Saturday, February 17, 2018

Vice-Chancellor of the University of Zimbabwe arrested for conferring doctorate on former first lady

The vice-chancellor of the University of Zimbabwe has apparently been arrested on charges of conferring a doctoral degree without approval by the university council, according to Times Live. The Zimbabwe Anti-Corruption Commission has accused him of conferring a doctorate on Grace Mugabe, the wife of the former president of Zimbabwe, although no one in the sociology department had seen a research proposal‚ read any progress reports, or learned of the outcome of any research, the Times Live writes. The Zimbabwean Standard had expressed surprise in 2014 that she was awarded a PhD in sociology just three years after obtaining a bachelor's degree in Chinese Language by distance from the People’s University of China. Her husband was at that time also the chancellor of the University of Zimbabwe. The state-owned Herald lauded her work while the UK Guardian was quite critical.

The degree was conferred in 2014, the thesis, “The Changing Social Structures and Functions of the Family: The Case of Children’s Homes in Zimbabwe”, was apparently not available online until January 2018. According to NewsdzeZimbabwe, the thesis was published under her maiden name (Grace Ntombizodwa Marufu) on the UZ web site. Indeed, there is an entry on the library page of the UZ for Ntombizodwa G. Marufu, but no link to a PDF. Google finds a link, but the server does not respond. However, the table of contents can be found in a number of places, and the thesis itself appears to have been deposited at scribd in January 2018.

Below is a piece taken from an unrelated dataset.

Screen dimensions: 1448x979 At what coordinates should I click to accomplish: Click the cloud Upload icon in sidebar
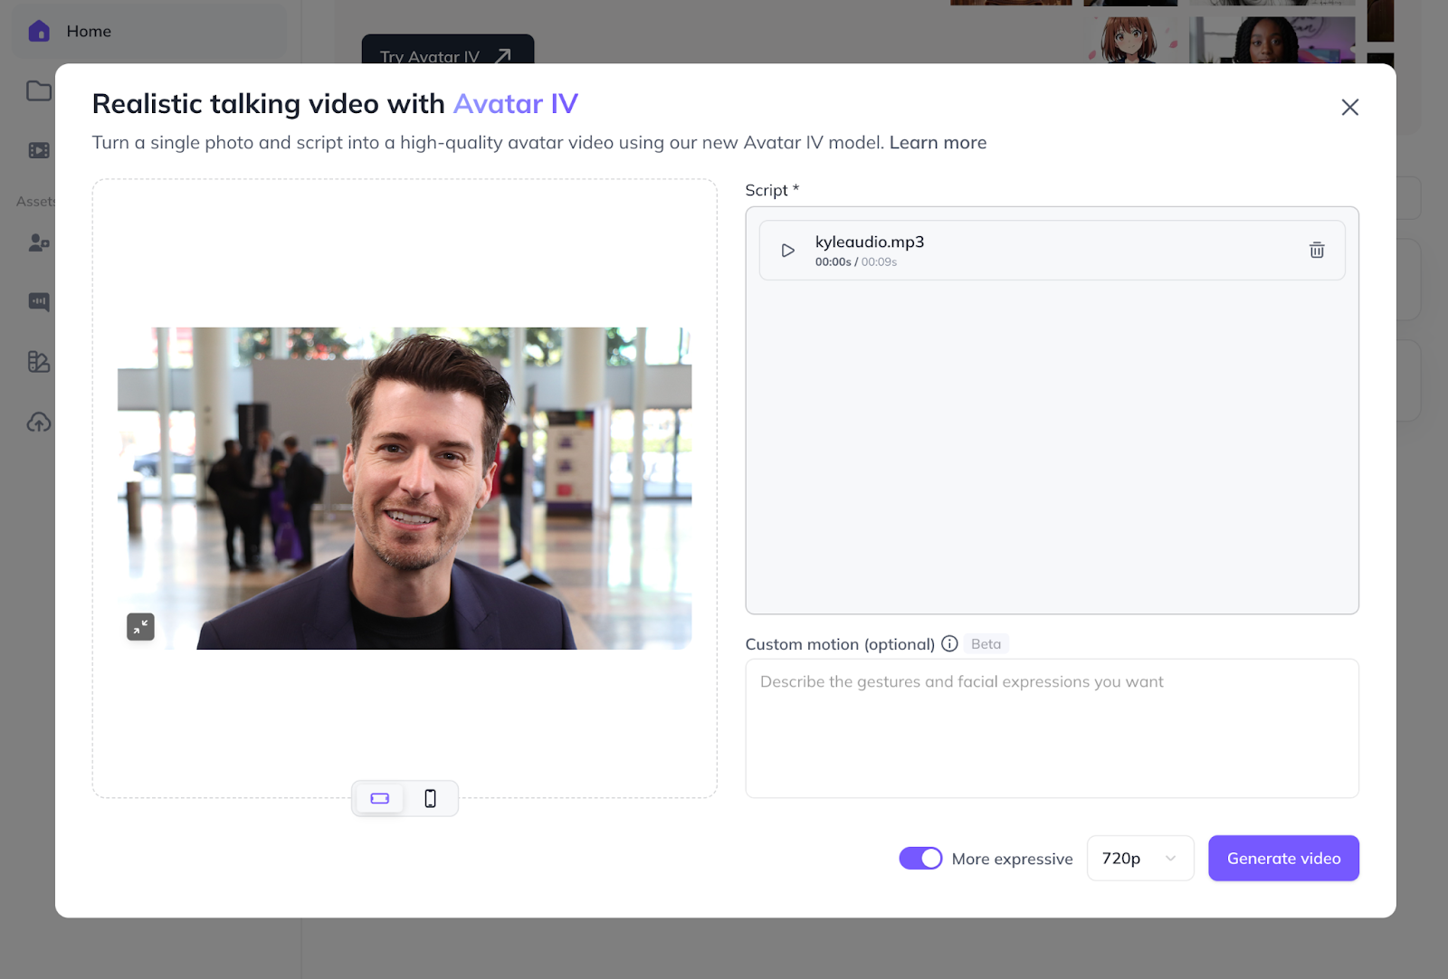click(x=38, y=423)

Update: The Zimbabwe Independent calls the thesis a fraud.
"Social Commentator Maxwell Saungweme described Grace’s PhD as the biggest academic fraud of the century.
“It’s not a PhD thesis but a mere compilation of plagiarised text and quotations from grey literature, newspaper articles, television and radio programmes. It does not contribute original ideas to knowledge. It also cites prominently very old sources such as 1978 and 1985 works. A lot of scientific reviews have been done to this literature, and academic work must cite recent scientific journals and books,” Saungweme said. [...] Political analyst Pedzisai Ruhanya, commenting on social media, criticised Grace’s PhD thesis and questioned why there are citations from the years 2016 and 2017 yet, scandalously, Grace graduated in 2014."
I can't find any citations from 2016 or 2017 in the version I found online, however. Interesting is Chapter 5 (p. 153): "Grace Mugabe Children’s Home was singled out as a model." This is a home the author runs herself. She does mention this a few pages later (p. 155): "I carried out this study when I was owner and founder of Grace Mugabe Children’s Home."

Wednesday, January 17, 2018

Pakistani diploma mill

The British BBC reports that thousands of fake diplomas from a Pakistani diploma mill have been purchased by UK nationals. The company Axact is said to have set up hundreds of "universities" that only exist in their online presence, using stock photos for campus and student life imagery and including "news" stories that never happened. The telephone numbers for universities with names such as "Brooklyn Park University" and "Nixon University" are said to be connected to a call center in Karachi.

Apparently, a new side business in extortion and blackmail has opened up, with a telephone caller who is faking the caller id pretending to be the police. The caller threatens arrest unless additional documents are produced to back up the degree. Such documents appear to also be for sale at the "institutions."

The New York Times reported in 2015 on Axact, leading to a senior manager of Axact being sentenced to 21 months prison in the US in August 2017, according to the BBC. A Pakistani investigation seems to be stalled at the moment.